Turning to the gatekeeper role, Defendant Carey acknowledges she had the authority to order treatment, Doc. 22, at 14, which would include scheduling Mr. May for a physician evaluation. An individual can act as both medical provider and gatekeeper. See Lucas, 58 F.4th at 1143 (first citing Mata, 427 F.3d at 1232; then citing Oxendine, 241 F.3d at 1278). Again, Plaintiffs allege Defendant Carey was aware Mr. May suffered from serious medical conditions, had not eaten in seven days, and had intensifying Alzheimer's disease. Accepting Plaintiffs' allegations as true, Defendant Carey had a duty in this potentially emergent situation to act as gatekeeper and refer Mr. May to a physician or similar medical official capable of more directly evaluating and treating Mr. May's condition. Instead, according to the complaint, she took no action except to schedule a telemedicine follow-up for three months later.

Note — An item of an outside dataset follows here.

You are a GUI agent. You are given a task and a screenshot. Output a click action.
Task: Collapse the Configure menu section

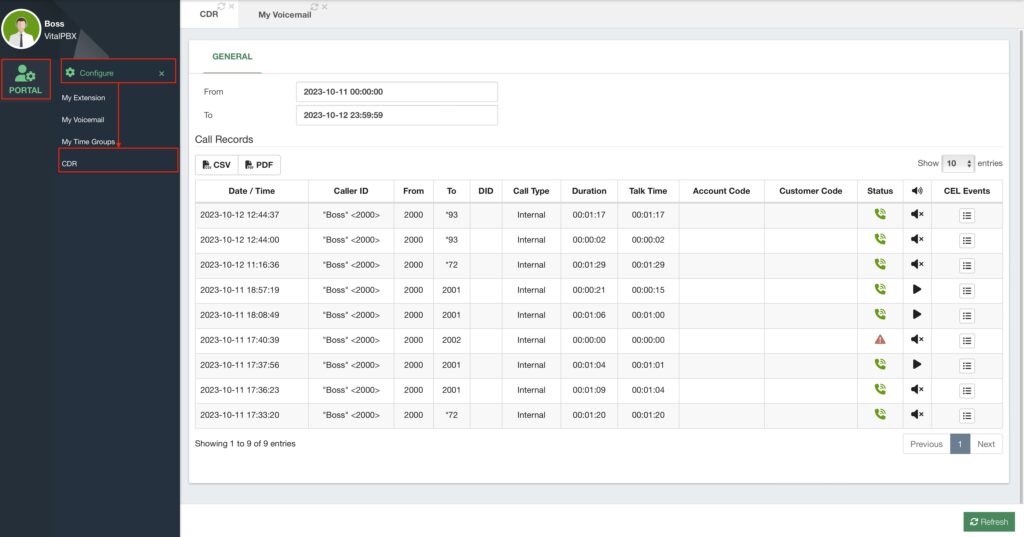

Plaintiffs have stated a plausible claim that Defendant Carey provided, at best, “woefully inadequate treatment,” Smith, 987 F.3d at 911, and at worst, the functional denial of care, Lucas, 58 F.4th at 1138-39. Although “discovery may reveal contrary evidence,” “a definitive resolution is not the issue” currently before this Court. Id. at 1143. Plaintiffs' allegations allow for an inference that as both provider and gatekeeper, Defendant Carey consciously disregarded serious risks to Mr. May's health and safety. So Defendant Carey's request to dismiss Plaintiffs' deliberate indifference claim should be denied.

C. Plaintiffs have stated a plausible § 1983 claim against Defendant Turn Key.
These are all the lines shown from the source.